Just to show that New Scientist doesn’t always get it wrong, there’s an unusually good article in this week’s issue by Davide Castelvecchi about prospects for new discoveries at the LHC. Besides the usual story, he concentrates on the question of how the data will be analyzed.
For one perspective on the problem, he gives an amusing quote from Ian Hinchliffe of Atlas who says:
People always ask me, “If you discover a new particle, how will you distinguish supersymmetry from extra dimensions?”. I’ll discover it first, I’ll think about it on the way to Stockholm, and I’ll tell you on the way back.”

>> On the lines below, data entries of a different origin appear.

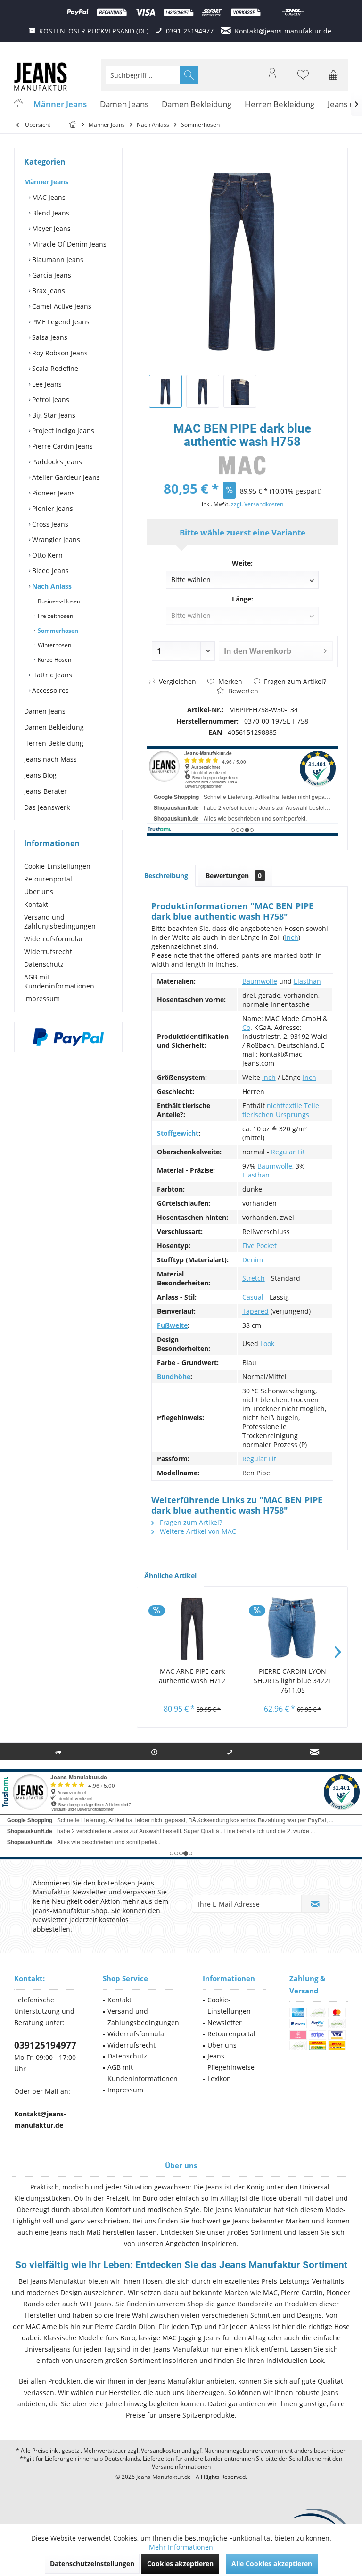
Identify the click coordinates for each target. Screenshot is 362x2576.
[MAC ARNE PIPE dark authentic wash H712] (192, 1629)
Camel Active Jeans (60, 306)
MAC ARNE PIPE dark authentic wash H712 (192, 1676)
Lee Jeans (46, 383)
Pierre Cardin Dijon (125, 2326)
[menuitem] (334, 75)
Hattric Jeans (51, 674)
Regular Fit (288, 1151)
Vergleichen (176, 681)
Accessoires (49, 690)
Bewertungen (234, 875)
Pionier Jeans (51, 508)
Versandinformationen (181, 2466)
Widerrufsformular (53, 938)
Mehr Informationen (181, 2547)
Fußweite (172, 1325)
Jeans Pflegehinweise (231, 2061)
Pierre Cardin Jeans (61, 446)
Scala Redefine (54, 368)
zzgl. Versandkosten (257, 504)
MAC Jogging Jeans (191, 2337)
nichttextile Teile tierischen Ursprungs (280, 1110)
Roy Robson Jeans (59, 352)
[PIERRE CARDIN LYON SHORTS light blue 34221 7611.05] (292, 1629)
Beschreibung (166, 875)
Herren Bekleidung (53, 743)
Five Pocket (259, 1245)
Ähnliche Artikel (170, 1575)
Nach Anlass (51, 586)
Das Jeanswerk (47, 807)
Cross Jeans (49, 523)
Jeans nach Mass (50, 759)
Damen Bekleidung (54, 727)
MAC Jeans (48, 197)
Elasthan (307, 981)
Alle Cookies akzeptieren (271, 2563)
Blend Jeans (49, 212)
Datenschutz (44, 964)
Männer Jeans (46, 181)
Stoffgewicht (177, 1132)
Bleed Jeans (49, 570)
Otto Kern (46, 555)
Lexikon (219, 2078)
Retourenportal (48, 878)
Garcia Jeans (50, 275)
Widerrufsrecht (48, 951)
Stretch (253, 1278)
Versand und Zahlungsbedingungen (60, 921)
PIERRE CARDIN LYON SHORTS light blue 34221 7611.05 (293, 1681)
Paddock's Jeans (56, 461)
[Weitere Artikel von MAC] (242, 465)
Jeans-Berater (45, 791)
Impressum (42, 998)
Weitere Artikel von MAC (197, 1531)
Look (267, 1343)
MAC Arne (41, 2326)
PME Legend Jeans (60, 321)
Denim (252, 1259)
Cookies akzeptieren (180, 2563)
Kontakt (36, 904)
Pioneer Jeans (52, 492)
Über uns (38, 891)
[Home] (18, 104)
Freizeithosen (54, 616)
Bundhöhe (173, 1376)
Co (246, 1027)
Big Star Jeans (52, 415)
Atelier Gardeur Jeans (65, 477)
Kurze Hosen (53, 660)
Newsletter (224, 2022)
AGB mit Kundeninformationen (59, 981)
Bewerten (242, 690)
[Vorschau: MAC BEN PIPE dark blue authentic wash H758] (165, 391)
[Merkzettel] (303, 79)
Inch (291, 937)
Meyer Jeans (50, 228)
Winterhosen (53, 645)
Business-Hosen (58, 601)
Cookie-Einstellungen (57, 866)
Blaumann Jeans (56, 259)
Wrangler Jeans (55, 539)
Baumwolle (259, 981)
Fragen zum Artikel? (294, 681)
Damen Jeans (45, 711)
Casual (252, 1296)
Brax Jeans (47, 290)
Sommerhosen (57, 630)
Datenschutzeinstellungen (92, 2563)
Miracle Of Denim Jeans (68, 243)
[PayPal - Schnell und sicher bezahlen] (68, 1037)
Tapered (255, 1311)
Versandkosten (160, 2450)
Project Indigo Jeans (62, 430)
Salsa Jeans (48, 337)
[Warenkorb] (334, 79)
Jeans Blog (40, 775)
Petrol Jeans (49, 399)
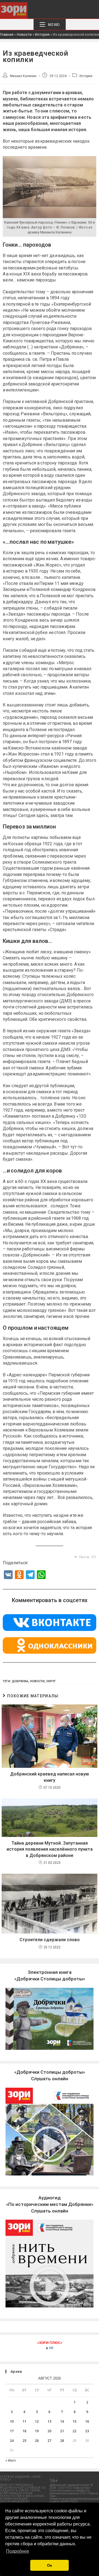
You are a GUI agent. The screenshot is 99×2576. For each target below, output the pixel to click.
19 (37, 2431)
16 (87, 2421)
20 (49, 2431)
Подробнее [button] (17, 2551)
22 (74, 2431)
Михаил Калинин (23, 76)
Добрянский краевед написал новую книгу (49, 1777)
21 (62, 2431)
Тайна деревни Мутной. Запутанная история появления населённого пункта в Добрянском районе (50, 1849)
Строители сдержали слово (50, 1939)
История (42, 34)
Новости (24, 34)
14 (62, 2421)
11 (24, 2421)
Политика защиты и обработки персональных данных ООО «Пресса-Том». (74, 2493)
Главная (6, 34)
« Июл (11, 2460)
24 (12, 2440)
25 (24, 2440)
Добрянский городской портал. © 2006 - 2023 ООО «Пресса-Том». (71, 2486)
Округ (51, 1681)
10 (12, 2421)
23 (87, 2431)
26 (37, 2440)
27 (49, 2440)
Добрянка (20, 1681)
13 (49, 2421)
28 (62, 2440)
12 (37, 2421)
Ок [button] (49, 2565)
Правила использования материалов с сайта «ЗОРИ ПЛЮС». (74, 2500)
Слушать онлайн (49, 2204)
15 (74, 2421)
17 (12, 2431)
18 (24, 2431)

Nima Arkani-Hamed optimistically claims that “The most likely scenario is that we’re going to have a ton of weird stuff to explain,’ and Castelvecchi quotes him and others as promoting a new sort of “bottom-up” data analysis. Here the idea (various implementations exist under names like VISTA and SLEUTH) is that instead of looking “top-down” for some specific signature predicted by a model (e.g. the Higgs, superpartners, etc.), one should instead broadly look at the data for statistically significant deviations from the standard model. Castelvecchi mentions various people working on this, including Bruce Knuteson of MIT. Knuteson and a collaborator have recently promoted an even more ambitious concept called BARD, designed to automate things and cut some theorists out of a job. The idea of BARD is to take discrepancies from the standard model and match them with possible new terms in the effective Lagrangian. Arkani-Hamed is dubious: “Going from the data to a beautiful theory is something a computer will never do.”
While the article focuses on the LHC, the role of such “bottom-up analyses” may soon be explored at the Tevatron, where they have a huge amount of data coming in, and have already put a lot of effort into the “top-down” approach (for the latest example, see Tommaso Dorigo’s new posting on CDF results about limits on Higgs decays to two Ws.) For the next few years all eyes will be on the LHC, but it will be the Tevatron experiments that will have a lot of data and be far along in analyzing it. Maybe lurking in this data will be the new physics everyone is hoping for, and it will be of an unexpected kind that only a broad-based “bottom-up” analysis might find. Doing so may raise tricky questions about what is statistically significant and what isn’t, and require a lot of manpower, at a time when these experiments will be losing lots of people to the LHC and elsewhere.